However, there was irony in the fact that I only travelled under two hours away for my week-long break. Where I found myself felt like I was a world away. I was in a different nation. I was in a new world. And yet, I found myself in a place that I would call home. I was in the trees, rivers and forests of the North. I was in Lac Courte Oreilles.
This week wasn't a service project; although I chopped, split and moved enough logs to make any building project jealous. This week wasn't a study abroad experience; yet I was faced with a new, beautiful culture that gave me a new perspective. This week was not a mission trip; yet I was able to hear brave testimonies from strangers, participate in native house-church worship, and be present with brothers and sisters in which the only thing I share is Christ. This week was not in a different time zone; yet the pace of life slowed down to replace tasks and schedules with people and conversations.
This week I experienced a brand-new snap-shot into the life of Ojibwe people. I met and witnessed a community of believers in Lac Courte Oreilles who are embracing their original God-given native culture while walking with Jesus. I have received deep generational hurt; generations burned by the ignorance of churches, the removal of culture, the focus on the white-man, the plight of changing native-thought through structured religion and colonialism. Life on the LCO reservation for many is super difficult. People here have experienced just about as much pain and tribulation than one could take- yet what makes it even harder is the underlying injustice that has continued over generations. However, this week I have met many folks filled with Hope.
One way that God impacted me the most this week was through meeting two brave men, Dave and Chris.
Dave was our contact on the Res. He's been the leader and pastor of both the Church of Love and Compassion at LCO as well as a missionary on the 'Discovery' YWAM base where we stayed. He's what I would describe as a denim santa; large white/grey beard, long, grey locks; he's a large man. He wears huge hands. That's one thing I noticed first. He's also a genuine and compassionate steward who's been serving the LORD with his wife at LCO for 25 years. He builds log cabins because he can. He gets excited about tapping trees for maple syrup (in the forest he calls the 'sugar-bush' ) ,cutting wood, is a wicked guitar player, and really has a heart for Ojibwe culture and those around him. Some of my favorite parts of this week have been listening to Dave tell stories; whether its been standing in the woods, around coffee at the kitchen table, or sitting near the wood-stove. Dave was invited to come onto the LCO reservation by some tribal members many years ago, and he's been there ever since- helping people come to know Jesus while pursuing their Ojibwe culture.
Chris is a man who has been through a lot. During one of our first nights at the Church of Love and Compassion, Chris shared with the group his recent story and what God has been doing in him.
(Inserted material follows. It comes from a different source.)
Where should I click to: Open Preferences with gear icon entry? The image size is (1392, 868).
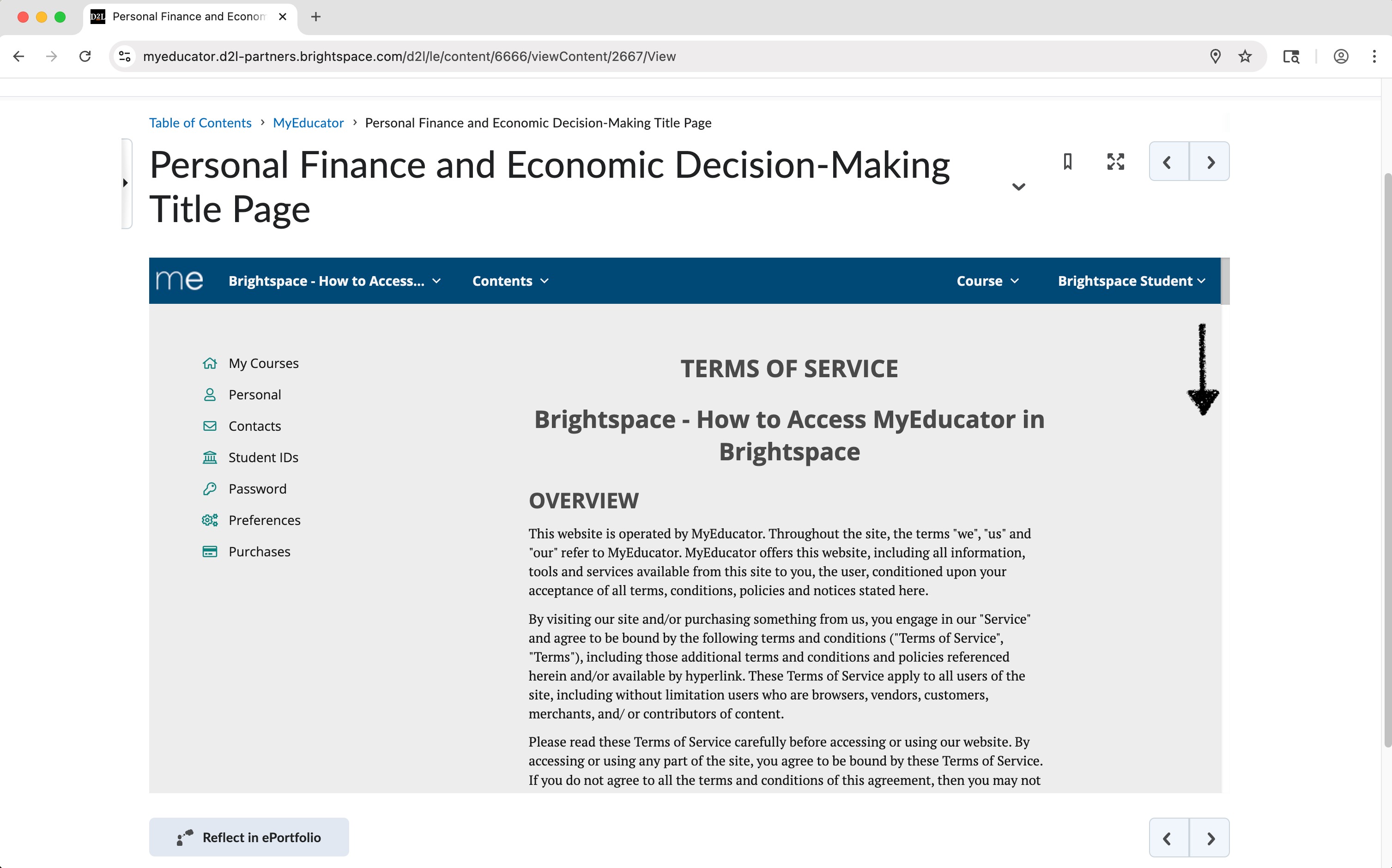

He's a guy who has been on-fire in his desire for the LORD. Since November, God has been transforming Chris from a hard past to a strong future. A couple times this week I had some great opportunities to sit down with Chris and hear his stories. It has been so encouraging to me to hear that God's been growing him a crazy lot as of recently, to the point that he believes God is preparing him to lead not only his family but the general community to come to the LORD with Power. He's a man who does not look at himself. He's slow to plan the future, quick to ask the LORD for guidance; in something as complicated as business planning as well as baking fry-bread.
I hope to see these guys sometime again.
I've met the LORD and been blessed by a lot of my favorite things this week.
-Silence in the woods
-Community with fun-loving and LORD-seeking friends
-Learning about new culture ( as well as my own )
-Meaningful conversations
-Meeting new people
-Making fires, chopping wood, cooking food
-Playing music
-Painting, writing, reading
-Spending 4 days at the Boys & Girls Club hanging with kids
-Canoeing
And yet through a lot of this delight and joy, the LORD has also been highlighting in me this week some tendencies and feelings that I need to work through to relinquish. Thoughts of otherness. Seeing others as different. Internalized racism- both from my culture as well as my mindset. Recognizing the privaledge of backing away from culture because I am a white male. Recognizing the privilege of leaving a difficult place, which may be a continuous reality and a place that is unable to be left for others.
One question that arose in me while at LCO; in the hope of bringing others closer to the LORD, am I hoping that they become more like Jesus, or am I hoping that they only become more like me?
This is a hard question to think about. Yet, I trust that God is a whole lot larger than my tiny attempts to fix my own thoughts and feelings.
Thanks for journeying with my thoughts from this week, friends. I hope to share with you more soon!